[Johannesburg, 20 December 2016]: As the South African construction market experiences a shortage of structural timber, imports of the material have become necessary and are on the rise. In the light of this, the Institute for Timber Construction South Africa (ITC-SA) stresses that all imported structural timber destined for – and employed by – the South African market must be compliant with local legislation.

National Building Regulations require that all structural timber is compliant with SANS 1783, which covers sawn softwood timber, and both national and international manufacturers of structural timber supplied to the South African market are expected to be certified by a South African-based ISO 17065-accredited certification body. This also applies to South Africa’s neighbouring countries, like Swaziland and Zimbabwe, for example.

“Even so, it is not uncommon for non-compliant structural timber to be imported and supplied to the local market – including to formal roof truss manufacturers – without there being any knowledge of the integrity of the finger joints, adhesive used, or the grading of the timber,” remarks Abe Stears, Managing Director of the South African Technical Auditing Services (SATAS). “Worse so, when a batch of non-compliant imported timber is rejected by a buyer, it is commonplace for that timber to simply be sold on to another unsuspecting buyer. In this way, non-compliant imported timber for structural applications may still find its way into the South African market,” he says.

> _Data section_
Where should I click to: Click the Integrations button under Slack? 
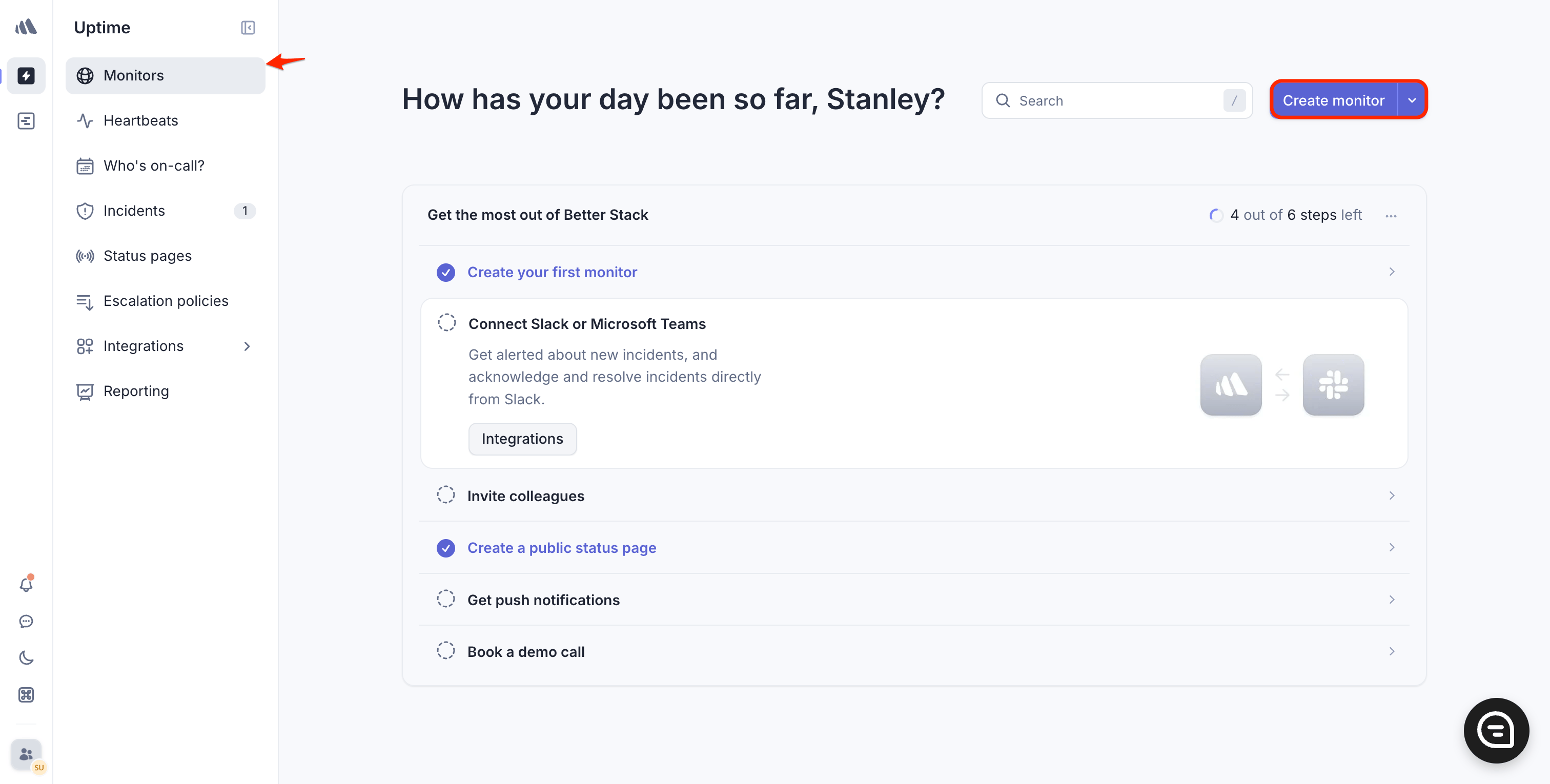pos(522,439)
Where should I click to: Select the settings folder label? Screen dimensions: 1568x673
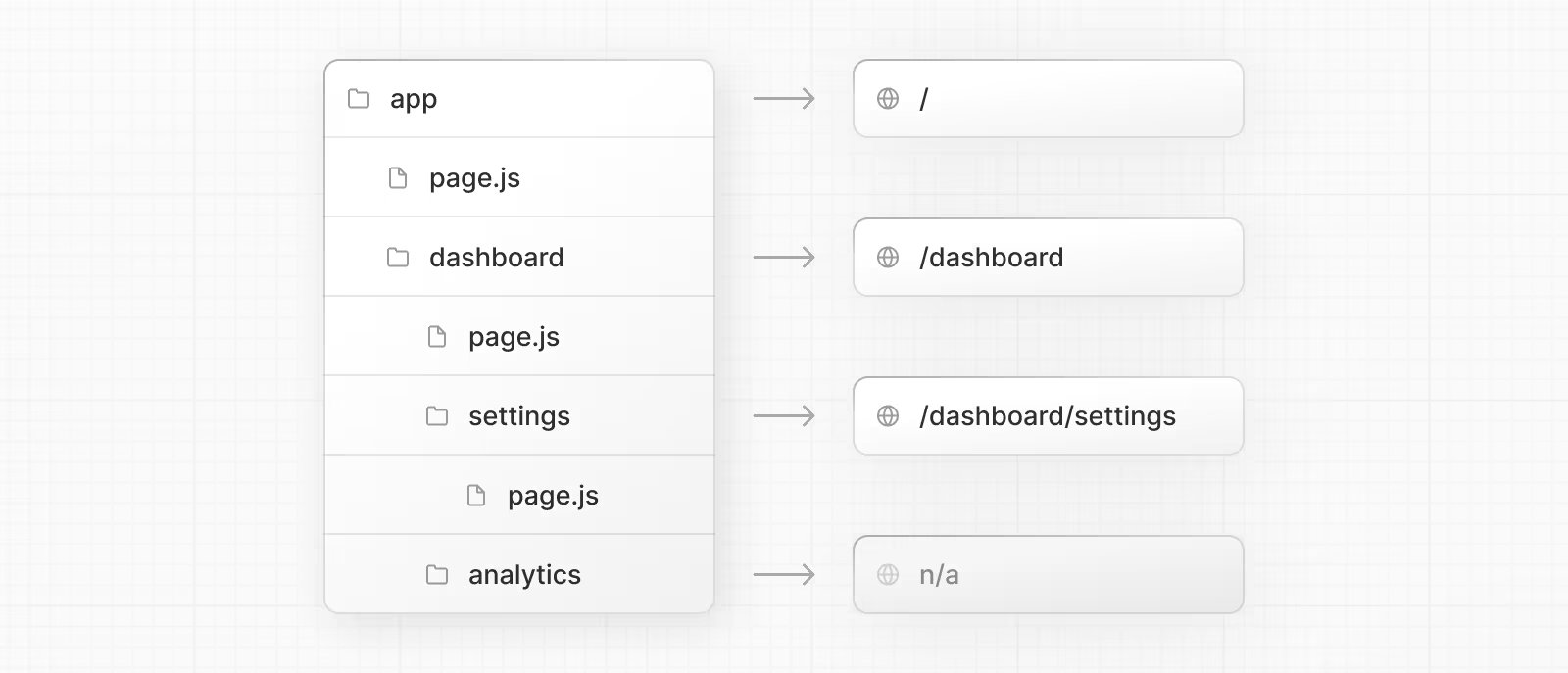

> _Task requirements_
a - Rewrite the paragraph in the structural timber article that begins "National Building Regulations require" as a short list, keeping its main facts.
b - Answer these questions using the structural timber article, one line each:
(i) What city and date appear at the start?
(ii) Which standard must all structural timber comply with?
(iii) What position does Abe Stears hold?
c - Carry on the structural timber article from its last sentence.

> _Responses to the exercise_
a -
- National Building Regulations require all structural timber to comply with SANS 1783, which covers sawn softwood timber.
- Both South African and foreign makers of structural timber sold in South Africa are expected to be certified by a South African-based, ISO 17065-accredited certification body.
- This also applies to neighboring countries such as Swaziland and Zimbabwe.

b -
(i) Johannesburg, 20 December 2016
(ii) SANS 1783
(iii) Managing Director of the South African Technical Auditing Services (SATAS)

c -
Note: Presently, only SATAS and the South Africa Bureau of Standards (SABS) are accredited to certify manufacturers of products in compliance with SANS 1783.  

“It is both unfair and unacceptable to expect local manufacturers to comply at a cost with the requirements to ensure that a quality product is supplied to the end user, while non-compliant imported timber is allowed to be used in structural components. Even though South Africa is experiencing a shortage of structural timber that necessitates the use of imports, we have to ensure that the same rules apply to this timber, and that all timber coming into the South African structural timber market is in compliance with SANS 1783,” says Stears.

“All industry professionals who make use of structural timber are urged not only to be aware of national legislation around the use of structural timber, but to not make use of any imported – or locally produced, for that matter – timber that does not comply with South African standards and requirements,” he concludes.

The Institute for Timber Construction South Africa (ITC-SA) is the engineered timber structure industry’s professional body in South Africa, whose mission it is to create and maintain the highest standards in the sector. If you have any questions or queries call 011 974 1061, email enquiries@itc-sa.org, or visit www.itc-sa.org.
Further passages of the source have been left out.